Thanks to all for the excellent examples...


Don't get me wrong. I have long taken the position that true pot stilling is a high art. Compared to the mass produced rums, the comparison is night and day. Still, it is important to recognize that unlike the industrial multi-column stills, the output is quite variable, and not just due to the stilling (which is the major factor).

One of the reasons we buy and love some of the named rums is because (a) they are tasty and of high quality but just as important (b) because when we spend our money the new bottle is consistent and provides the expected experience. But if each bottle varied from one to another, we'd not be as pleased. Just like all single barrel products, there are good barrels, great barrels and even a few not-so-good barrels.
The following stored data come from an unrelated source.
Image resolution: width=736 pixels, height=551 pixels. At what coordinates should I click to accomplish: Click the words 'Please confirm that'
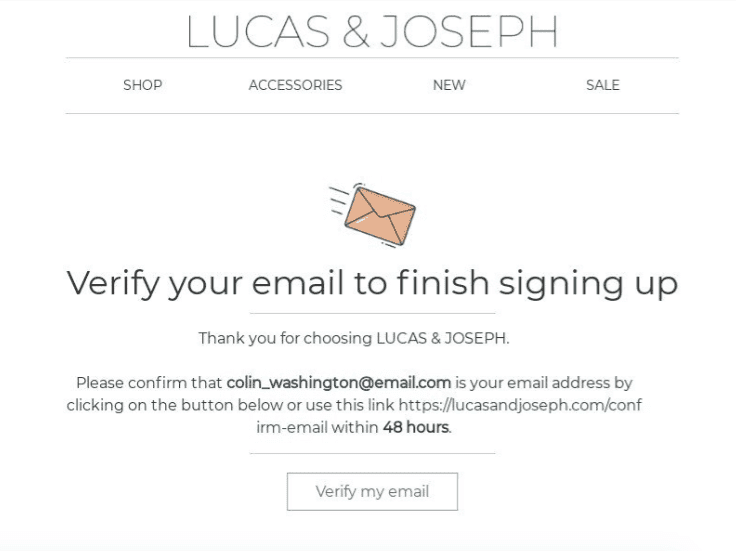(x=149, y=382)
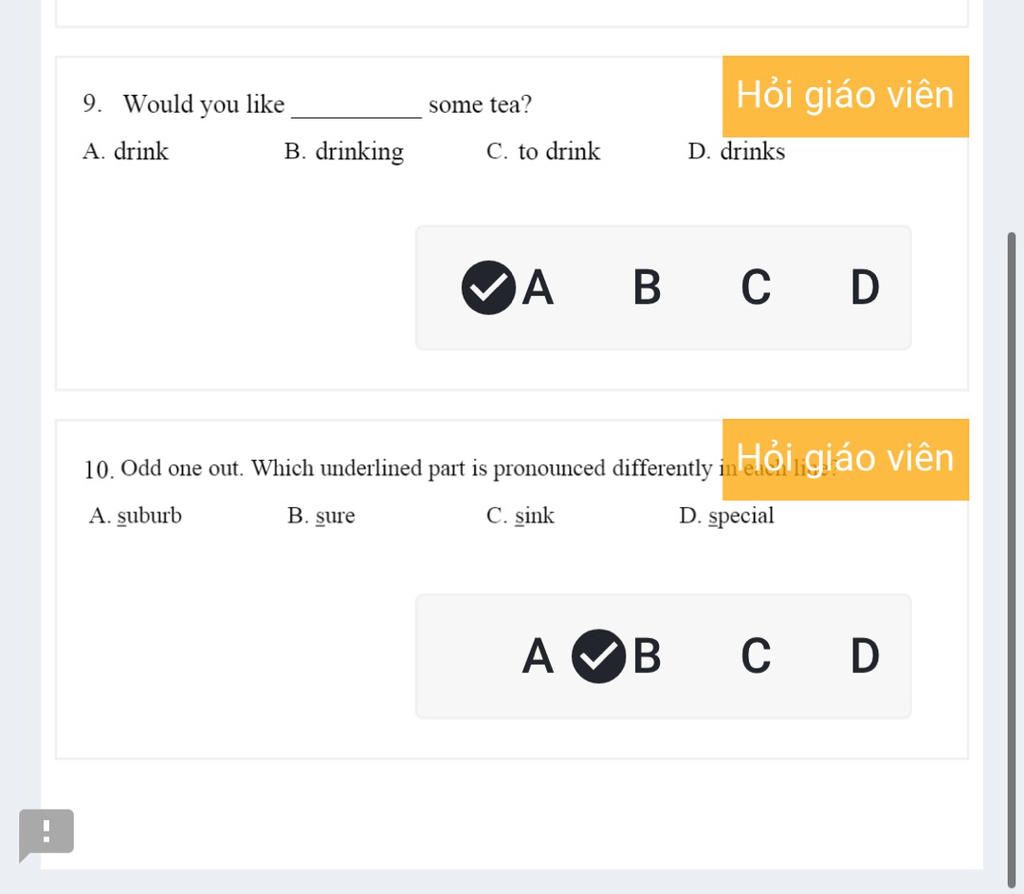Choose answer button D for question 9

pyautogui.click(x=865, y=288)
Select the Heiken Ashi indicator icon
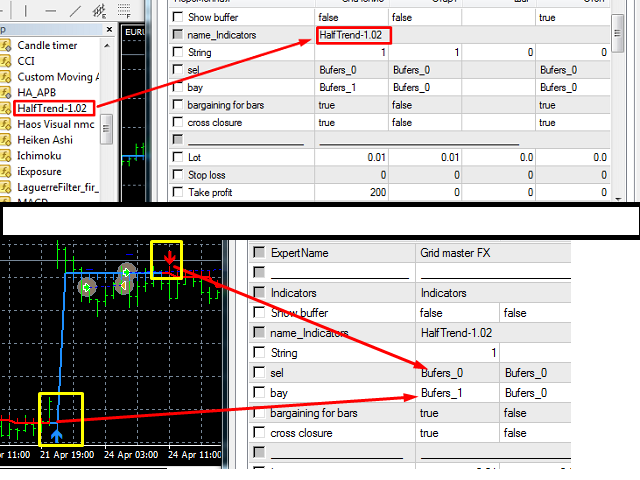 [5, 140]

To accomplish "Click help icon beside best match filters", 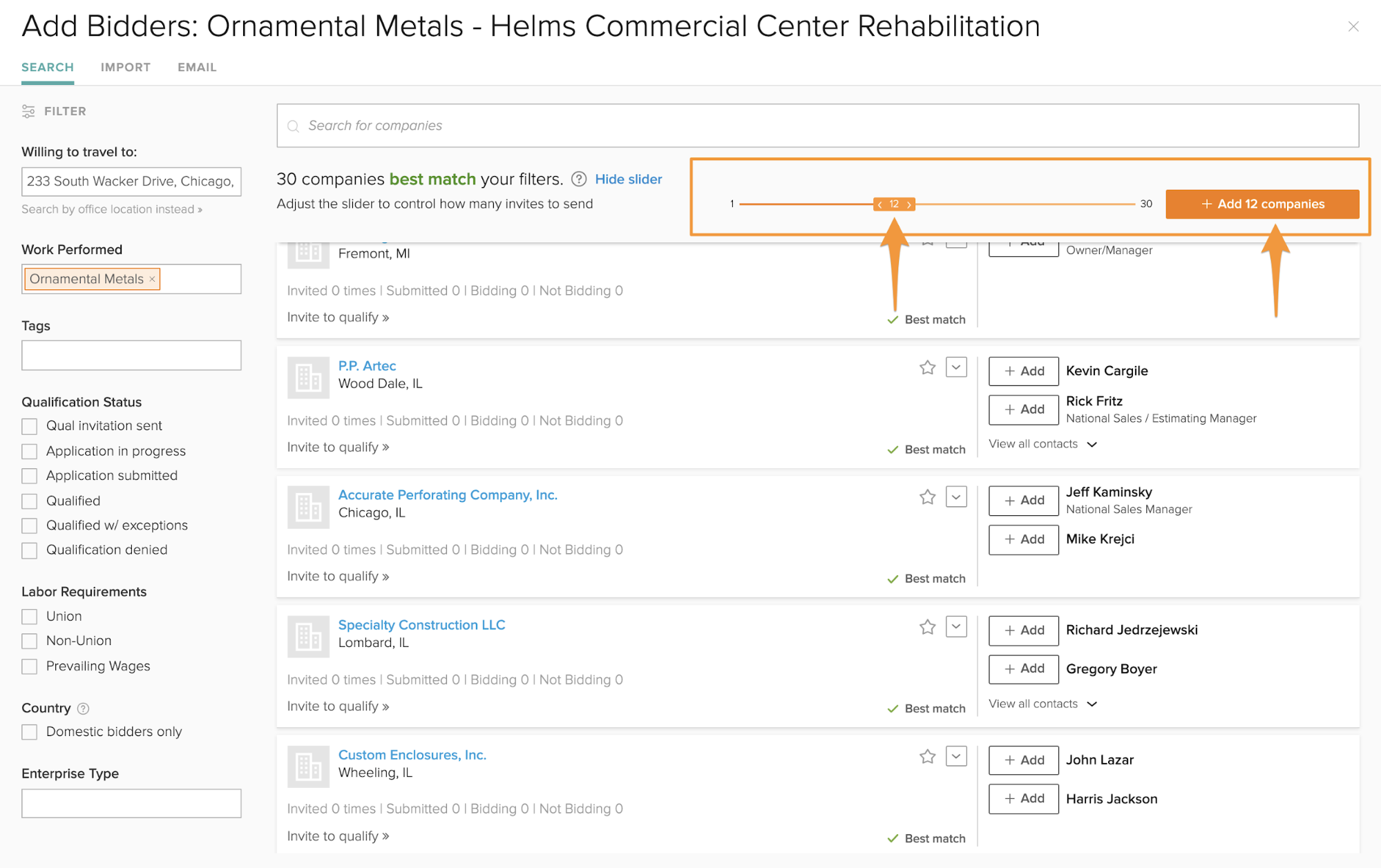I will pos(579,180).
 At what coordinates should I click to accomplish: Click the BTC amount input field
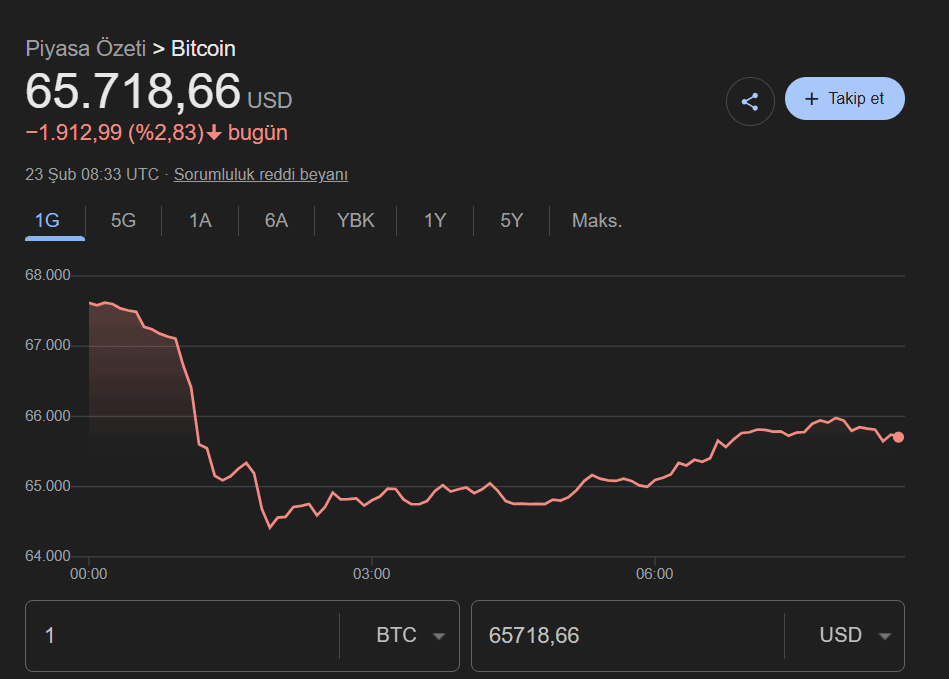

The whisky market - long based on purity - is fully developed and has a following of well-to-do and very experienced whisky drinkers who have money enough to spend on very expensive whiskys, including these variable limited releases, for which they are willing to take a chance.
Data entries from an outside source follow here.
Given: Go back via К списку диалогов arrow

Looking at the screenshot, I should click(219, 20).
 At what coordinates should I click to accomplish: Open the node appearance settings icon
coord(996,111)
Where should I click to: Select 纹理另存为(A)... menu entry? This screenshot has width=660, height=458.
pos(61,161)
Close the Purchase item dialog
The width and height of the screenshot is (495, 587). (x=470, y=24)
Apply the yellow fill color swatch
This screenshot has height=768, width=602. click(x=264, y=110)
Compare to rum where are choices are rather limited to mostly 80 proof releases from the Big Three, are secretly altered, of indeterminate age and which absolutely dominate; relatively minimal offerings from a handful of truly pure blended rums from the likes of Seales, and from Jamaica, Barbados, and Haiti among a few others: far fewer blended pot-stilled rums; and finally, an absolutely tiny number of true single barrel and limited releases.

Thus the wacky world of rum remains undeveloped and under continuing attack from the Big Three (or more) and their virtual monopoly on distribution and sales. Ugly, really. Yet it is fair to say that things are changing as over the last few years a few brave souls have been joined by many others to reject this takeover and who are now understanding the reality of the issue.



Flat Ass Bottom Line

Rum is not whisky and you can blame it on the Big Three who will refuse to change their ways until more buyers object. Formerly pure(r) rums like El Dorado and Mount Gay have cheapened their product simply to survive. Zacapa was long ago outed simply by good tasters; more recently Plantation and a few others have been outed by ALKO and you can bet the word is spreading.

In other words, the truth is coming out and progress is being made; accordingly in my view this is no time to compromise. Honestly, it's too late for El Dorado and soon even Mount Gay (words I'd hoped to never say). It is painful to say but these two once great houses have been taken over, ED by financial pressure and bulk sales to the Big Three, and MG by Remy who no longer distills the rum sold under the name.

What can we do? Support the few remaining rums and distillers that we know or strongly believe to be relatively pure and unadulterated, and whose earnings will not support the mega's.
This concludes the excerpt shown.